TEXT EXCERPT -
Content starts
How to Know if You Are Ready to Move from Infertility to Adoption
Infertility is a widespread struggle in America. It may be more common than you imagine — one out of eight couples face it each year. But that probably doesn’t address your feeling appropriately. Solidarity is nice, but it doesn’t solve the problem when you are in the midst of it.
Moving on from infertility is a personal process of healing. It’s unique to each individual. Even within a relationship, you and your partner may need a different amount of time to recover. Through the healing process, most couples still never lose sight of their dream to become parents. Eventually, when you’re feeling ready, it’s common to being researching alternative family-building options.
Perhaps this search has led you to adoption. Adoption can be an amazing way to start a family. If you’re new to the subject, there’s a lot to learn. There are agencies and laws and home studies and types of adoption to understand. Before getting to those important subjects, you and your partner need to answer one important question: Are we ready to move on from infertility to adoption?
Content ends
TASKS -
A - In the article on moving from infertility to adoption, what share of couples face infertility each year?
B - Proceed with the article on moving from infertility to adoption, picking up right after its final sentence.
These records were drawn from a separate source.

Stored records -
Content starts
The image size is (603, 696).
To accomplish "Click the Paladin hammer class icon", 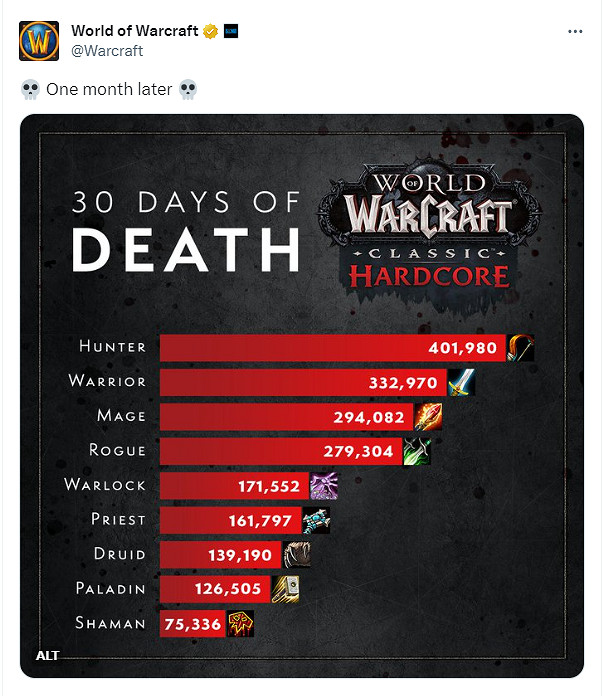I will (x=285, y=589).
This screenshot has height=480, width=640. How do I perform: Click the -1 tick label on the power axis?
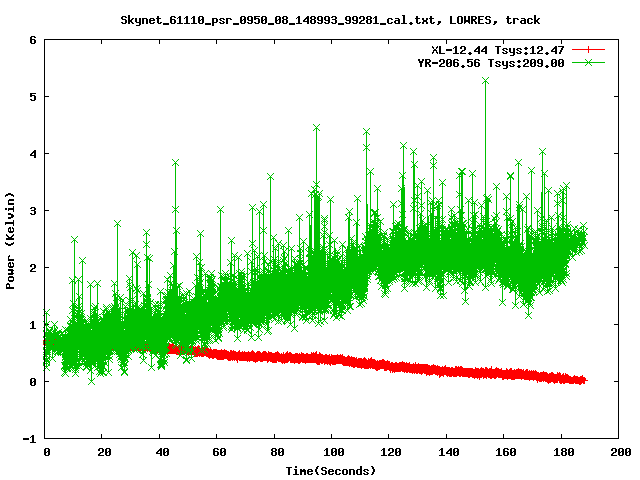[30, 439]
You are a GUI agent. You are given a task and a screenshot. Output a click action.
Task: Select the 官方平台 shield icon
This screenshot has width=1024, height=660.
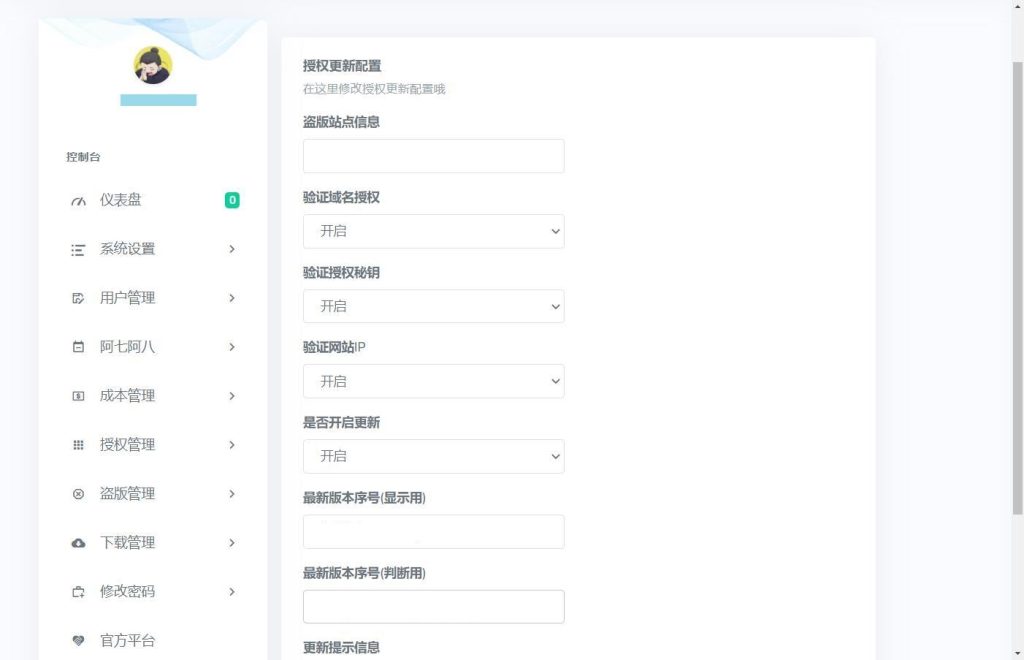coord(79,641)
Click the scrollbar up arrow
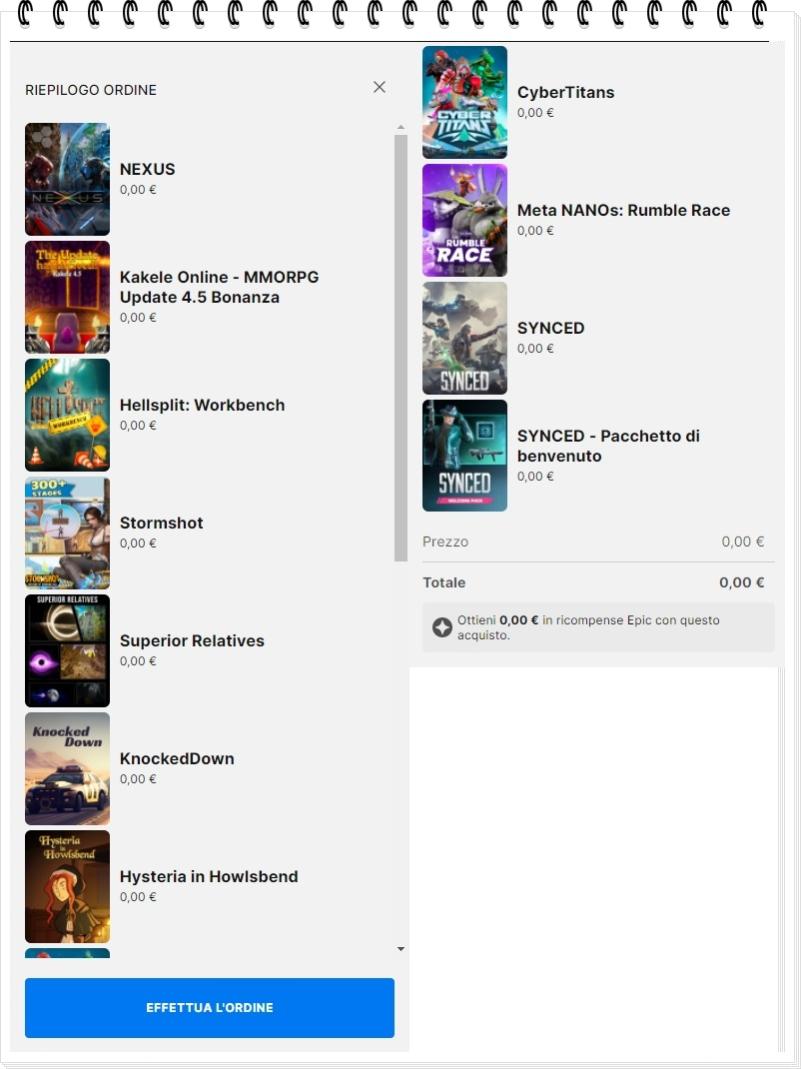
Content ends
TASK RESPONSES -
A - One out of eight couples.

B -
Only you will know the true answer. We want to help you find it.
Based on many years of experience, here are four questions to ask yourself that will help you determine whether or not you are ready to move on from the pain of infertility and begin the adoption process.
Have you honestly processed the pain of infertility?
Embracing pain is hard. It’s easier to hide it somewhere deep inside of you and pretend that things are alright. But that’s not how you heal from a diagnosis of infertility. This diagnosis takes the ability to have biological children away from you. For many people, that’s a crushing blow. Moving on quickly can feel easier than dealing with how this makes you feel. But moving on quickly without processing the pain will come back to bite you in the long run.
Many couples find counseling to be very helpful in this situation. Others may not need a counselor, but still need time to be honest about how they feel. If you’ve only recently received your diagnosis of infertility, we would encourage you to not rush to other family-building methods. Have you taken the time you really need to process this life-changing news?
Do you think of adoption as a second-best alternative to having children biologically?
Adoption doesn’t have to come first chronologically, but it does need to be of equal value. Adoption isn’t most couple’s first idea, and that’s fine. However, it shouldn’t be seen as a lesser-than alternative to biological children.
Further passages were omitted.